In other cases, you may want to focus an analysis on a subset of
transitions based on some criteria. For example, if a list contains
items from different categories, it is a good idea to take this into
account when measuring temporal clustering using a lag-CRP analysis
:cite:p:`Polyn:2011,Morton:2017`.
One approach is to separately analyze within- and across-category
transitions.

Transitions can be selected for inclusion using the optional
:code:`test_key` and :code:`test` inputs. The :code:`test_key`
indicates a column of the data to use for testing transitions; for
example, here we will use the :code:`category` column.
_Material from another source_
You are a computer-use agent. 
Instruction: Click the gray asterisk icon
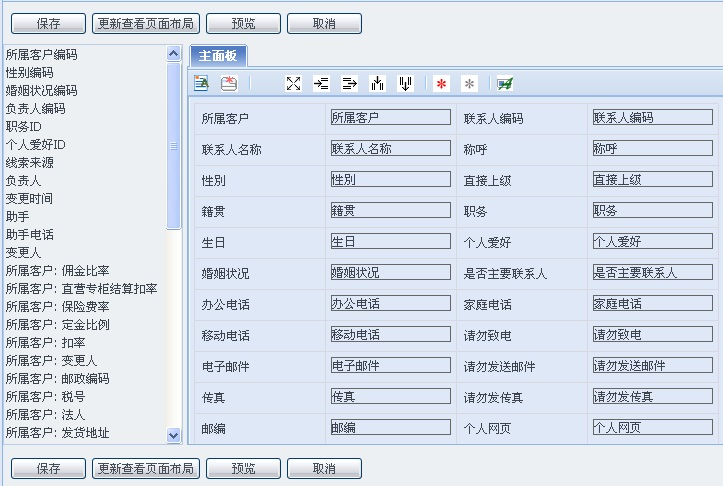point(469,84)
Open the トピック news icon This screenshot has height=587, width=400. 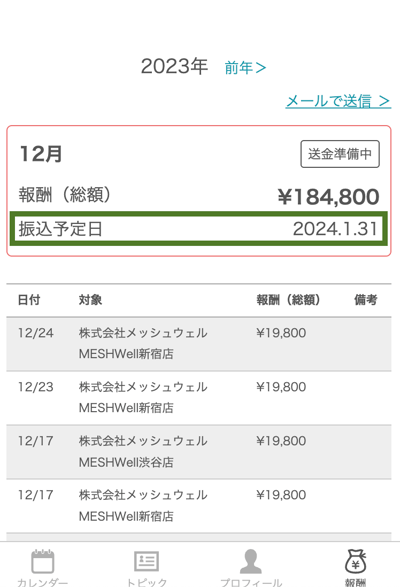pyautogui.click(x=146, y=561)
The
:code:`test` input should be a function that takes in the test value
of the previous recall and the current recall and returns True or False
to indicate whether that transition should be included. Here, we will
use a lambda (anonymous) function to define the test.

.. ipython:: python

    crp_within = fr.lag_crp(data, test_key='category', test=lambda x, y: x == y)
    crp_across = fr.lag_crp(data, test_key='category', test=lambda x, y: x != y)
    crp_combined = pd.concat([crp_within, crp_across], keys=['within', 'across'], axis=0)
    crp_combined.index.set_names('transition', level=0, inplace=True)
    @savefig lag_crp_cat.svg
    g = fr.plot_lag_crp(crp_combined, hue='transition').add_legend()

The :code:`within` curve shows the lag-CRP for transitions between
items of the same category, while the :code:`across` curve shows
transitions between items of different categories.